In a known device of the first group, it is sufficient flat at the bottom of a storage container Delivery channel from one side to the continuous casting mold. There is a below the storage container Gas distribution room into which air can be blown the powdered pouring aid located in the channel makes fluidized and transportable. When air is blown in is a subsidy from the reservoir through the channel to the bath level in the continuous casting mold. If the air is turned off, the funding stops. The control takes place via temperature sensors, which are above the mold are arranged. If the pouring agent layer on the bathroom mirror becomes thinner and the insulating effect of the As the powder subsides, the temperature rises and the addition of the pouring aid is triggered. So this is done not continuously, but intermittently, similar to at the hand posting. Therefore, the described automatic The addition of casting aids improves the strand surface compared to the manual pouring aid addition not to be expected. This has also been confirmed in practice. Have pneumatic-mechanical metering devices has not proven itself and has not found its way into practice.

The devices that work purely on the principle of gravity are also initially for the use of powdered Casting aids have been designed. From a storage container a suitable addition pipe leads over the bath level. The amount dispensed forms on the bathroom mirror a pouring cone that goes to the bottom of the addition tube climbs up. Then no more pouring aid slips. Only when the cone of consumption differs from that removed the lower end of the tube, new pouring aid trickles after. This kind of automatic regulation is also called "chicken feeding" principle because it is used in Automatic feeders is common. However, it has been shown that powdered pouring aids with this method cannot be reliably applied since it is steeper even arranged addition pipes (angle> 30 °) to blockages is coming.

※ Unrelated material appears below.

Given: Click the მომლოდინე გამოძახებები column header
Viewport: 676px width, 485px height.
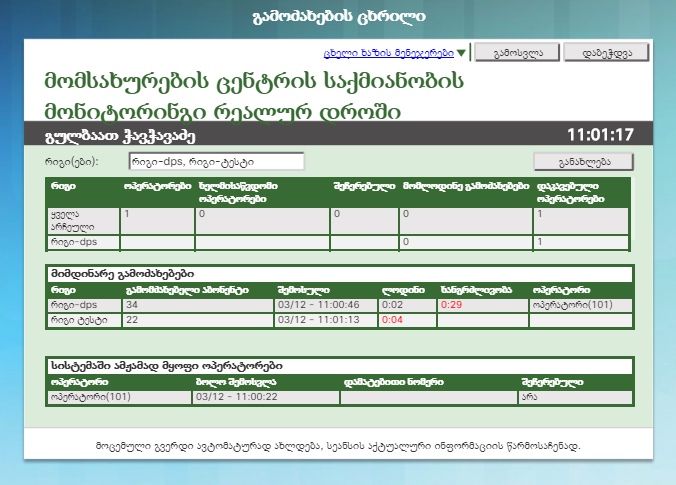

It was therefore necessary to granulate the pouring aid to counteract the tendency to constipation. With the addition of a granulate was possible under pure gravity design more reliable. With exact mold level control the thickness of the granulate layer was always the same and thus constant insulation and one of the corresponding to specific slag formation activity of the granules constant availability of slag guaranteed.

The requirements for the quality of the granulate are but high. It was found that granules, their grain band was less even than pure powder for constipation led in the addition pipe. The use of a classified Granules with a grain belt means a significant economic one Burden of the procedure.

If the continuous addition of pouring agent granules is also supposed to have an economic sense Prerequisite that the granules are conveyed pneumatically and the granulate on the casting platform is not in Sacks or big bags with industrial trucks or lifting vehicles for loading the storage container of the addition device must be transported. Only if the pneumatic conveying is possible, the granules in a silo vehicle delivered, in a silo standing in the hallway blown in considerable usable volume and from there to the Storage containers are pneumatically conveyed to this Way a continuous supply of the mold powder without ensuring transport manipulations on the casting platform, that require additional labor. The pneumatic Funding is - especially with sequence casting - Basic condition for the continuity of the entire casting process and personnel savings.

The granules from pouring aids, in particular from Continuous casting powder, which in itself is a working addition only allow under gravity, however, are before especially when they are available as hollow spheres, in their abrasion resistance so low that with pneumatic conveyance destroyed and partly as powder or fragments get into the storage container of the addition device. Then the already mentioned effect of constipation occurs in the addition tube. So the granules are out for economic reasons also for technical reasons for a practical dosage of continuous casting aids not suitable.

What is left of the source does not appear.